Sewer pipe breaks near Sudden Valley, boil water advisory issued

A sewer pipe broke near 2271 Lake Louise Road last week, causing thousands of gallons of wastewater to spill into nearby Beaver Creek.
A sewer pipe broke near 2271 Lake Louise Road last week, causing thousands of gallons of wastewater to spill into nearby Beaver Creek. rmittendorf@bhamherald.com

A spill caused by a break in a sewer pipe near Sudden Valley has created a potential health risk to residents who draw their drinking water directly from Lake Whatcom without treatment, according to a news release from the Lake Whatcom Water and Sewer District.

A boil water advisory also has been issued – affected residents are advised to bring their water to a rolling boil for at least one minute before consuming, officials said. Those who get their water from Lake Whatcom Water and Sewer District or the City of Bellingham do not need to boil their water.

Around 8 a.m. last Thursday, district crews noticed standing wastewater in a roadside ditch at the Beaver Sewer Pump Station, 2271 Lake Louise Road. Crews reported that wastewater was seeping out of the ground between the pump station and a ditch at a rate of 20 gallons per minute, according to the news release. The wastewater was rerouted and the leak was contained by 1 p.m. that day.

The water in the sewer force main went back to flowing normally around 9:30 p.m., the release indicated. About 6,000 gallons leaked, but it soaked into the ground and did not enter Lake Whatcom or surface water. Ditches were disinfected with chlorine.

A day later on Friday afternoon a resident called the district to report wastewater entering the roadside ditch at the same location.
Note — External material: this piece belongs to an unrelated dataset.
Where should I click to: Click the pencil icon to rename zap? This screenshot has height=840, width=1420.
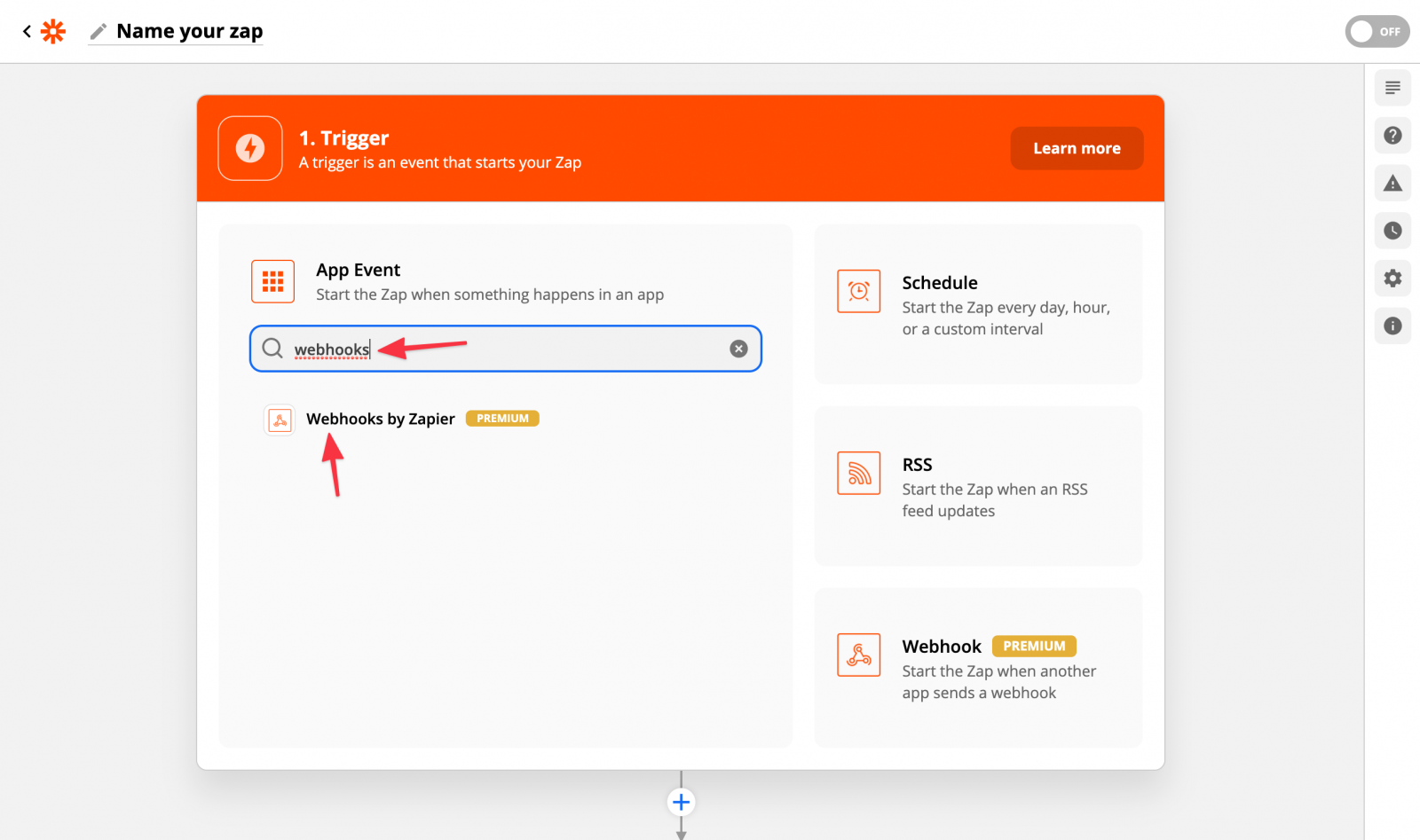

Crews stopped the spill by 5 p.m. Water was redirected to flow to another sewer force main and the ditch was again disinfected.

Some 45,000 gallons of water spilled into the ditch at a high flow rate because the pipe was pressurized. Officials believed the water traveled to a drainage that leads to Beaver Creek, which flows into Austin Creek, which then flows into Lake Whatcom.

Residents who were affected were notified on Thursday and Friday. City, county and state officials also were informed, said Patrick Sorensen, general manager of the Lake Whatcom Water and Sewer District.

Sections of pipe are fused together with what are called butt joints, Sorensen said. The pipe had essentially disintegrated in the area where it was fused together, causing the spill.

Sorensen said the pipeline was installed in 2002. The cause of the butt joint failure remains unknown, but Sorensen said he believes it was the result of a mistake made when the pipe was installed or a structural weakness that was already present. Because the line is pressurized, it likely placed strain on the butt joint that was already weak, he said.

“That’s when its time was up,” Sorensen said. “It had an aneurism is the best way I can describe it.”

Sorensen said he’s unsure how many people were affected by the spill, reiterating it was only people who draw their water straight from Lake Whatcom without treating it.

The repairs to the pipe are expected to cost between $12,000 and $15,000 and should be completed by Friday, Sorensen said. The boil water advisory will likely end that day.

The type of pipe was corrected in the story, photo caption and headline Oct. 12, 2017.